[PROVIDED ENTRIES Boundary: Start]

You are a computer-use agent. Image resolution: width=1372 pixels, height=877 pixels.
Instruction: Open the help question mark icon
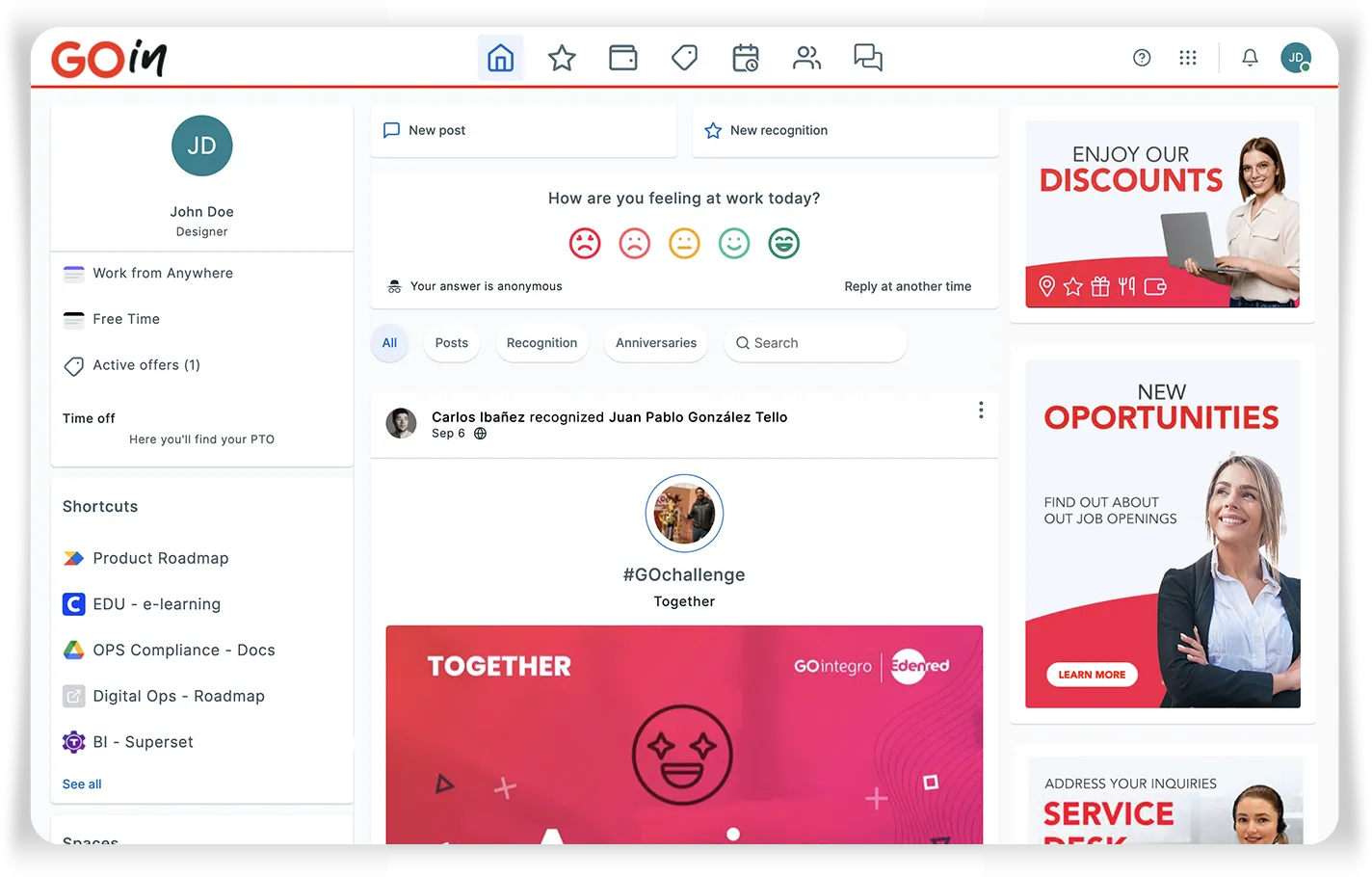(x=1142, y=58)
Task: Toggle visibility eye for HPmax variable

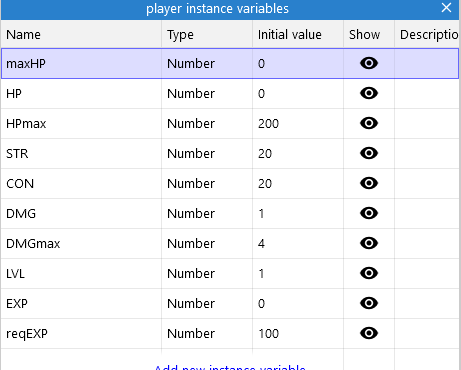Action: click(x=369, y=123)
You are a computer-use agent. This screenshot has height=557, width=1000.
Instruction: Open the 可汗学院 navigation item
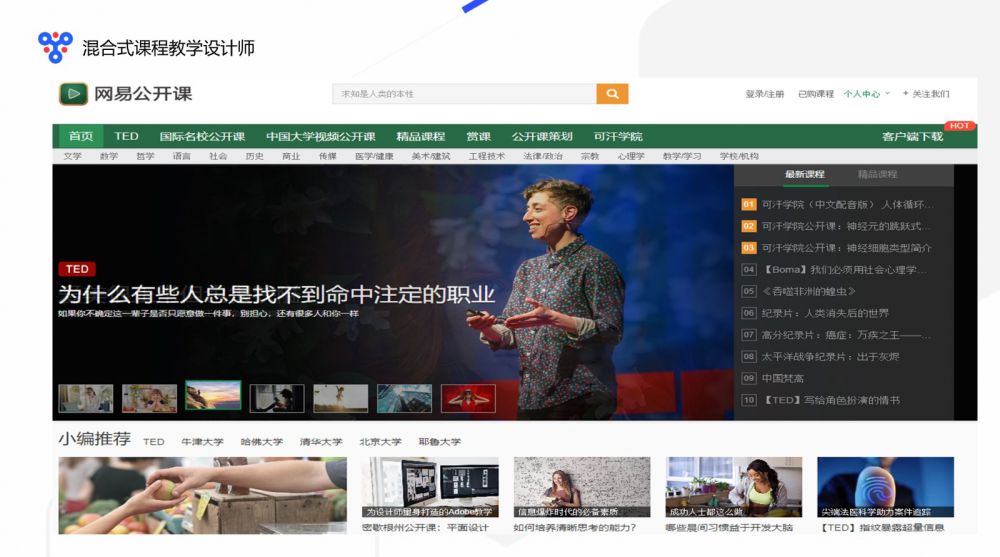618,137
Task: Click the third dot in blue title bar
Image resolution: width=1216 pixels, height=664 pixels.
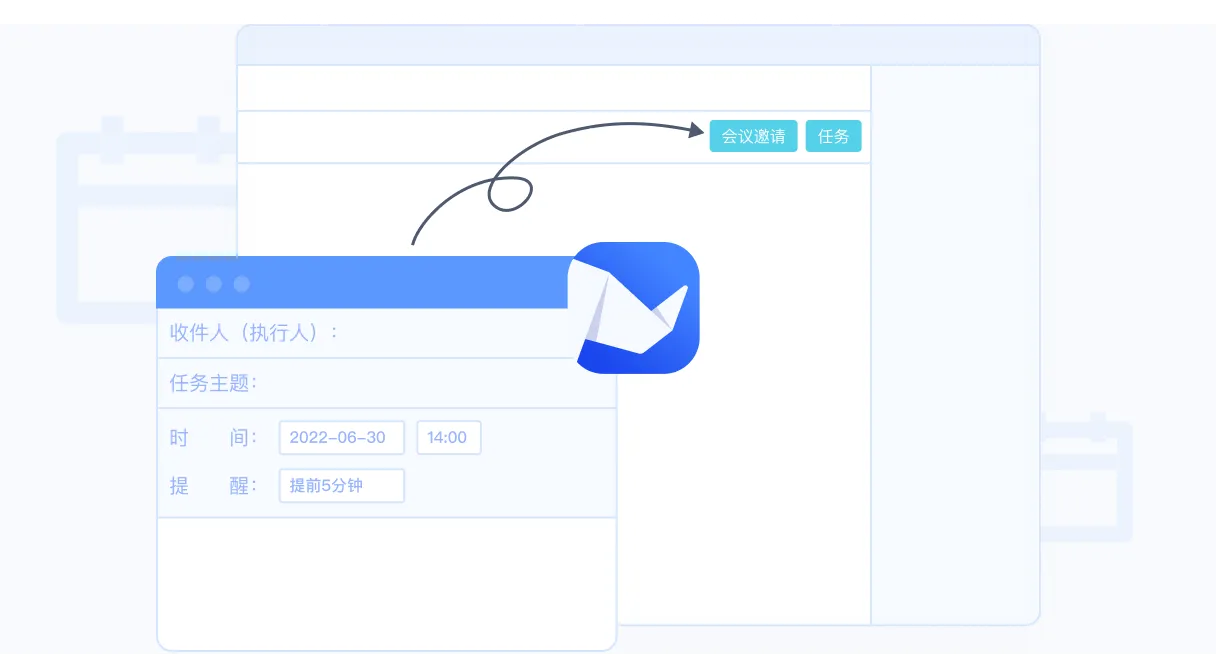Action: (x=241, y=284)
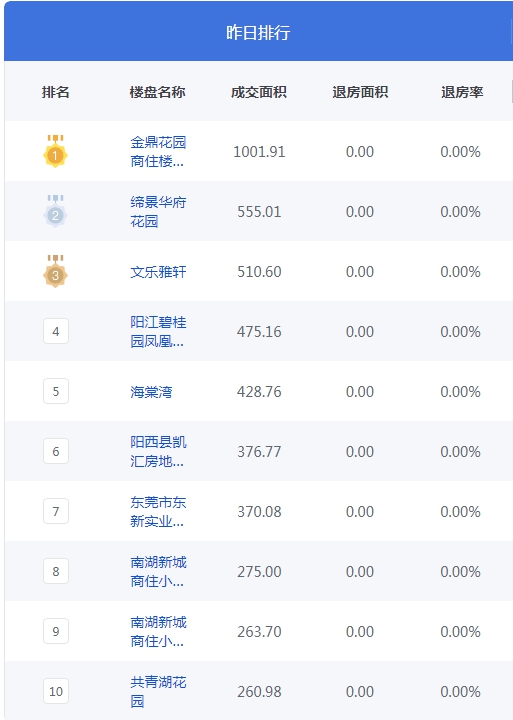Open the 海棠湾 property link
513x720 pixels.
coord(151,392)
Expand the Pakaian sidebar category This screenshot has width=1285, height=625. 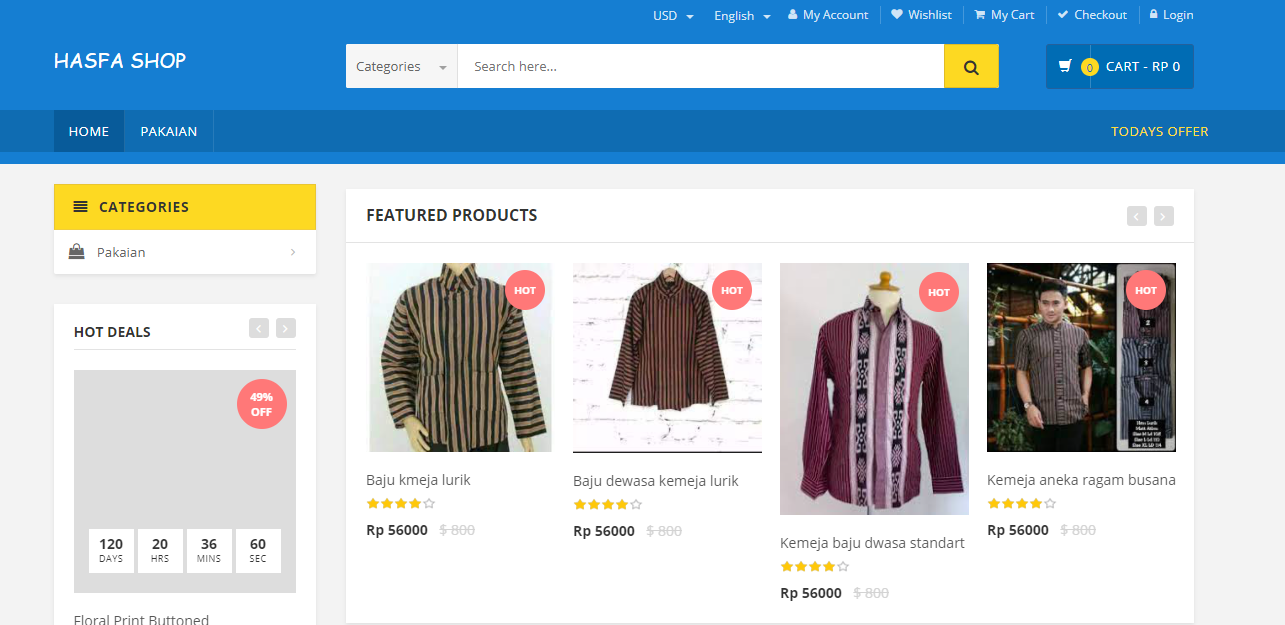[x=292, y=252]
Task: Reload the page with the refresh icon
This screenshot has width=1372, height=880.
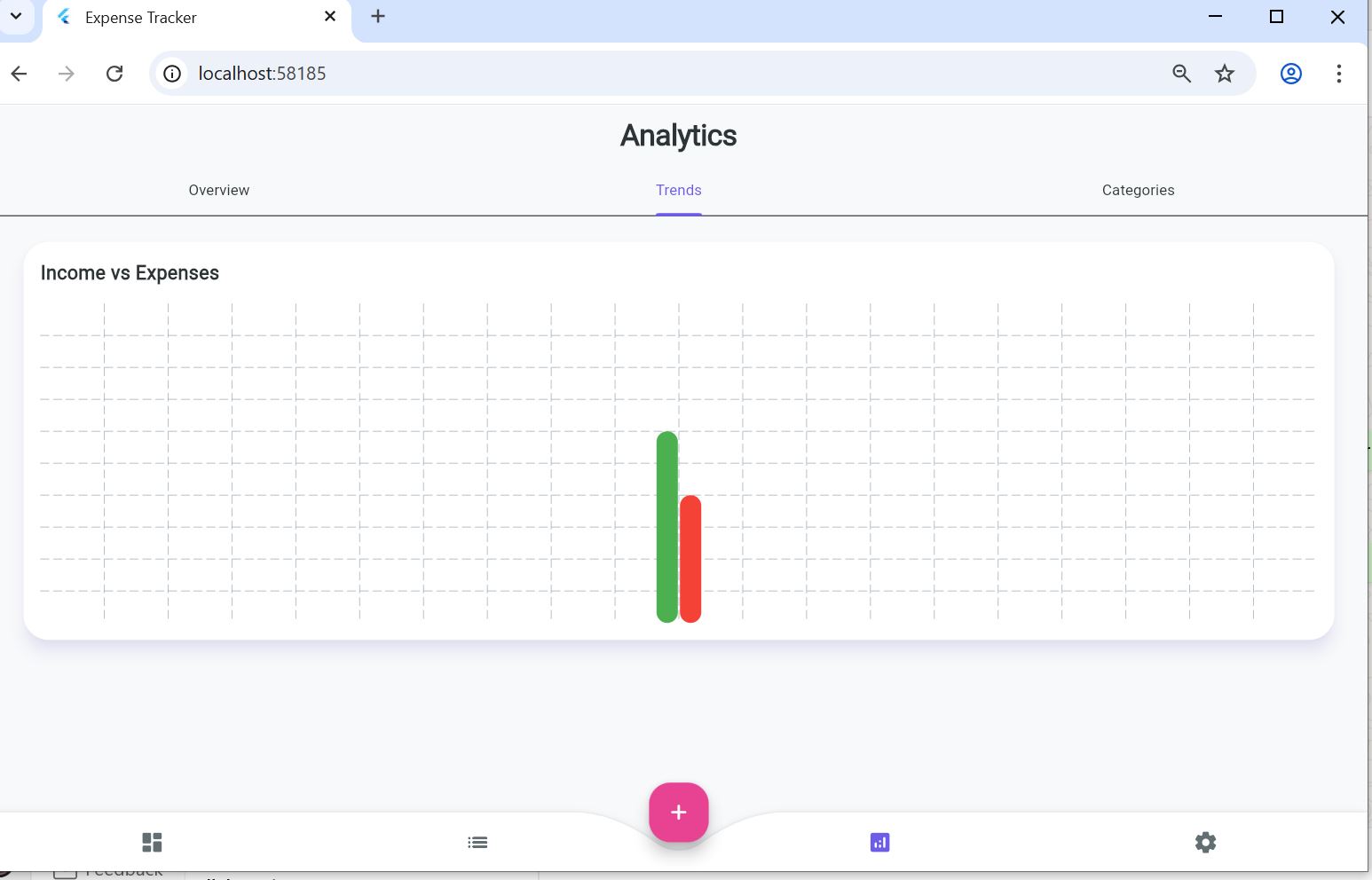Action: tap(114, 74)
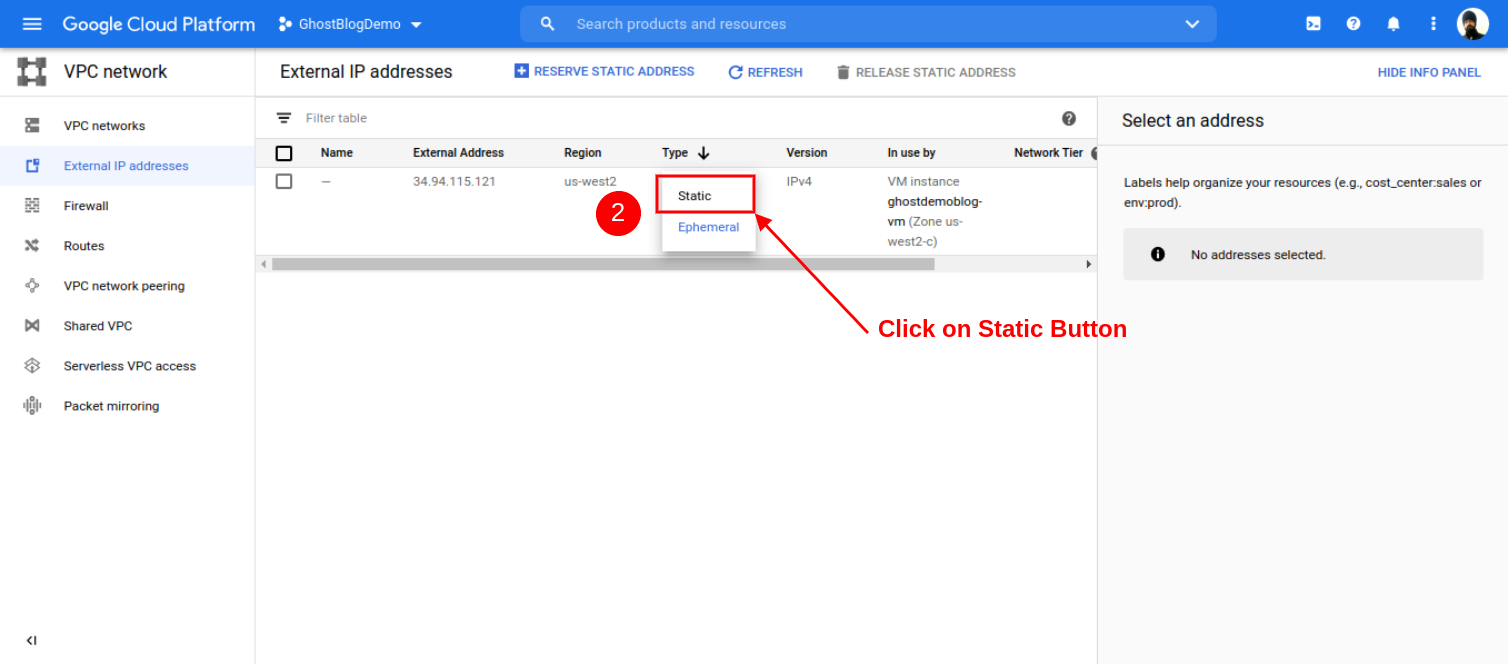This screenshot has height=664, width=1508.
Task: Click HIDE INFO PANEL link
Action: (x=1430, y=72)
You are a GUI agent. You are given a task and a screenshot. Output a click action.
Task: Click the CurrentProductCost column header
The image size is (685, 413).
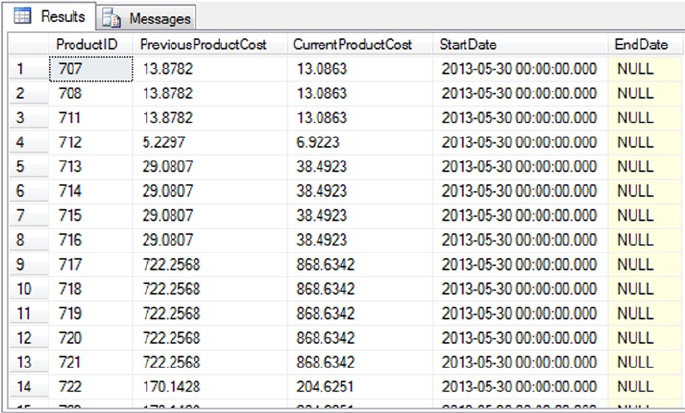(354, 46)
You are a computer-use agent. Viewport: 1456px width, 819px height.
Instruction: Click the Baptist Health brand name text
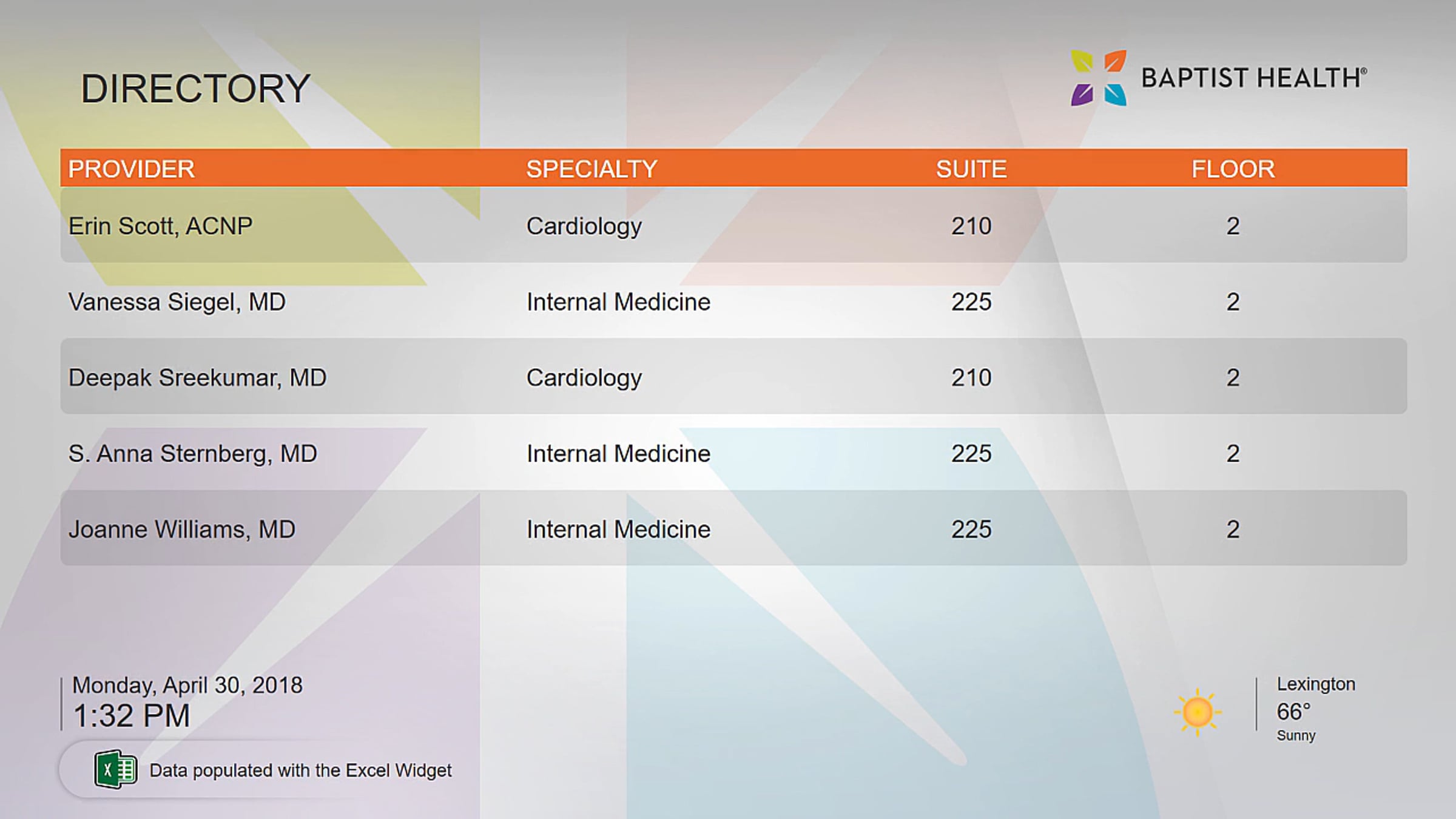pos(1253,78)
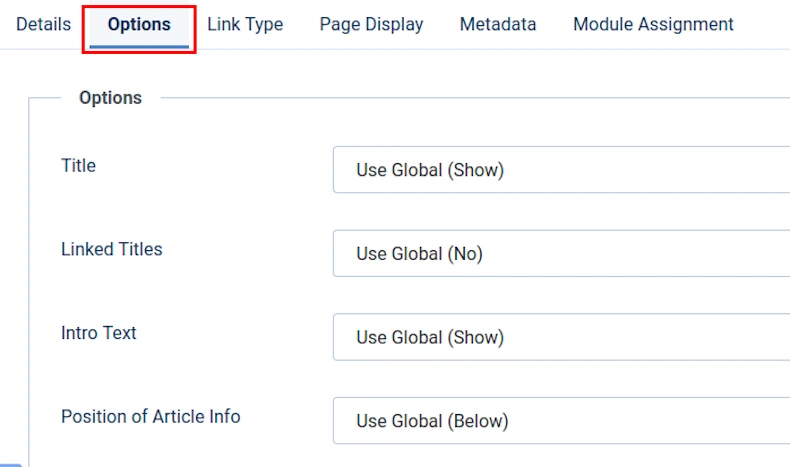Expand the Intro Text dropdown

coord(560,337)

[PROVIDED ENTRIES Boundary: End]

# EXERCISE AIM
Please give only the number of lines above that contain the word "agent".

# EXERCISE RESULT
4